# Convert text doc to HTML doc



## lubber (Jan 5, 2004)

Have been away from doing this for a while and am very surprised to discover that I have either forgotten how to convert a simple notepad doc to an html doc OR something is wrong with my computer/configeration. I right click on the notepad doc to copy, paste and then rename the doc as .html....

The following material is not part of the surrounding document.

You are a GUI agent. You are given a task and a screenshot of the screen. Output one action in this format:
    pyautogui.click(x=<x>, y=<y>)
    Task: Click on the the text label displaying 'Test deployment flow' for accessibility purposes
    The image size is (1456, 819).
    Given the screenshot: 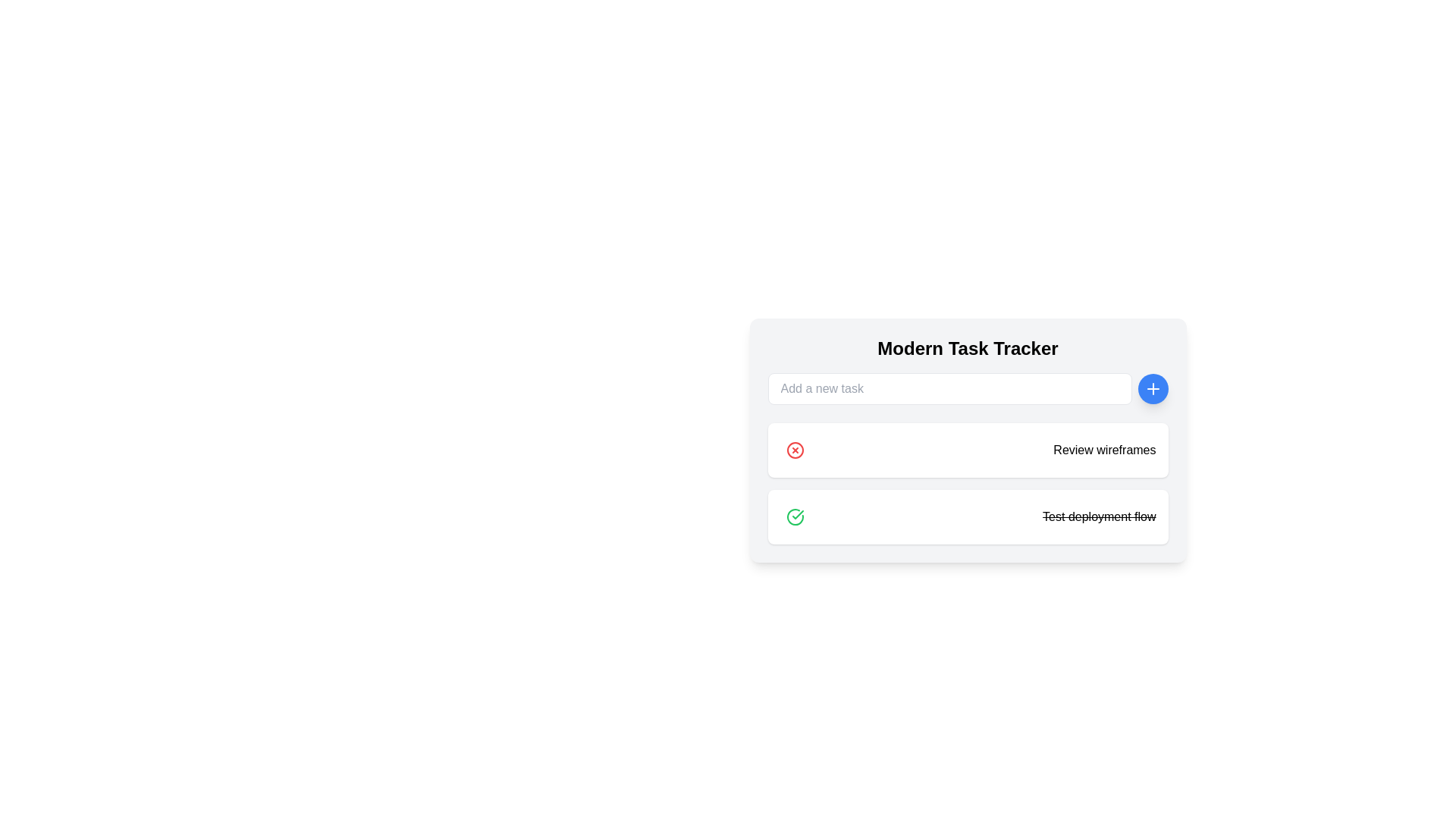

sure enough the doc is renamed *.html BUT it remains a text doc. Why is this happening??


----------



## Rockn (Jul 29, 2001)

Ummm...just changing the documents file extension does not make it an HTML document. You need an application like Word or som other WISYWYG app that can convert the text into HTML.


----------



## Big-K (Nov 22, 2003)

Try this:
open the txt file in notepad. Click File/Save As. Go to the directory to save in, and type filename.htm or filename.html. click OK.


----------



## Rockn (Jul 29, 2001)

In notepad that will make the filename come out filename.html.txt or filename.htm.txt, you have to go into WIndows Exploder and manually rename them there.


----------



## crunchie1988 (Jul 3, 2004)

if you go to folder options and their is a box their you have to uncheck or something to beable to change this.. all the computer is doing is thinking the name of the file is whaever.html and missing the file extension


----------



## Big-K (Nov 22, 2003)

Not from my experiance rockn. If you couldnt do that then notepad wouldnt be one of the top programs for html coding.


----------



## Squashman (Apr 4, 2003)

Do you have HTML and BODY tags in the text document or is it just a plain jane text document.


----------



## Rockn (Jul 29, 2001)

OK special-K, it will only save it as html if you change the file type to All Files and then name it as either htm or html. Top HTML editors eh...you must not get out much.


----------



## Squashman (Apr 4, 2003)

... :d


----------



## lubber (Jan 5, 2004)

Okay, thanks people. I opened in notepad and saved as an htm doc (as per Big-K's advice), and this works fine. It was previously doing this automatically when I renamed...


----------



## Big-K (Nov 22, 2003)

Rockn, dont call me that. Also, i've done it in win XP and 98 both. I usually am too lazy to change to all files so i just type it as index.html or whatever. Works every time. And alot of people DO use notepad, it quicker than alot of other editors, and it keeps the code clean, doesnt add any extra stuff like acehtml or frontpage.

Glad it worked lubber.


----------



## kathrynpnz (Jul 6, 2004)

Yes...but Notepad has NOTHING on any form of Adobe GoLive  But I have to admit...Notepads a LOT cheaper.


----------



## Big-K (Nov 22, 2003)

Yeah, free's usually a nice price


----------



## kathrynpnz (Jul 6, 2004)

Mmmm, but if you want professional looking results, you gotta payfor them. Or have undeniable skills, like myself  lmao.


----------



## mecury_2001 (May 17, 2004)

big k you are right about that. i do all my html dhtml and config settings with notepad without any problem.


----------



## Big-K (Nov 22, 2003)

If you want it to look professional hire a pro. Not talking about paid-html editors, but most sites made with frontpage and dreamweaver etc. are pretty crappy. Alot of times its people who want to make it look like theyre web devolopers or something, and dont want to use and online builder like geocities or tripod have. 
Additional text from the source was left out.